Navajo Technical University’s Ph.D. program prioritizes community-based research, Wafa Hozien, an administrator who helped with the program’s creation, told Native News Online.
In each course, students will look at real-life problems on the Navajo Nation and work toward developing solutions.
“The launch of our accredited Ph.D. program represents a paradigm shift in how we approach Indigenous language education and research,” Hozien said. “Our program offers a unique opportunity for community members to gain a deep understanding of the Diné language and culture and to empower themselves as advocates for language sustainability.”
While students may not have all the answers, the idea is to put them on the pathway to collaborative solutions “to create meaningful change,” Hozien said.

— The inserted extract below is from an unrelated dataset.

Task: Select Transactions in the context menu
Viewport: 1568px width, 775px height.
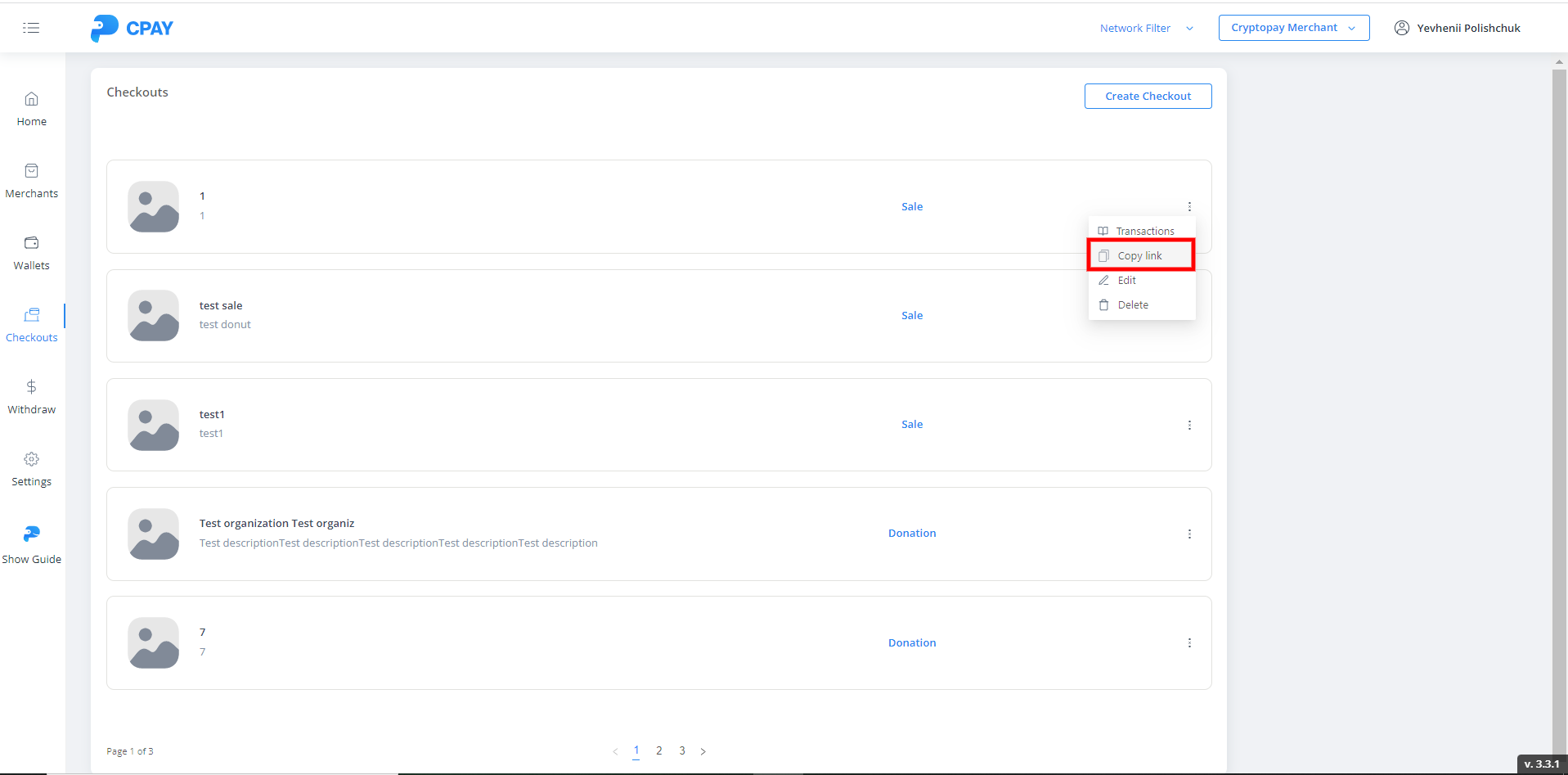Action: 1144,231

More than 20 students have already inquired about the Ph.D. application, Hozien said, though the program is only enrolling five students in its first cohort.
Faculty will include Dr. Siri Tuttle, an expert in Athabaskan linguistics and community-based research, and Dr. Franklin Sage (Diné), a scholar in Diné research in culture and history.
“Getting a Ph.D. means that a graduate can lead, conduct and publish research,” Tuttle said in a statement provided to Native News Online. “With the Navajo Technical University degree, it is intended to go further: to indicate that the graduate can do all these things in an ethical way that also makes sense in the Diné world.”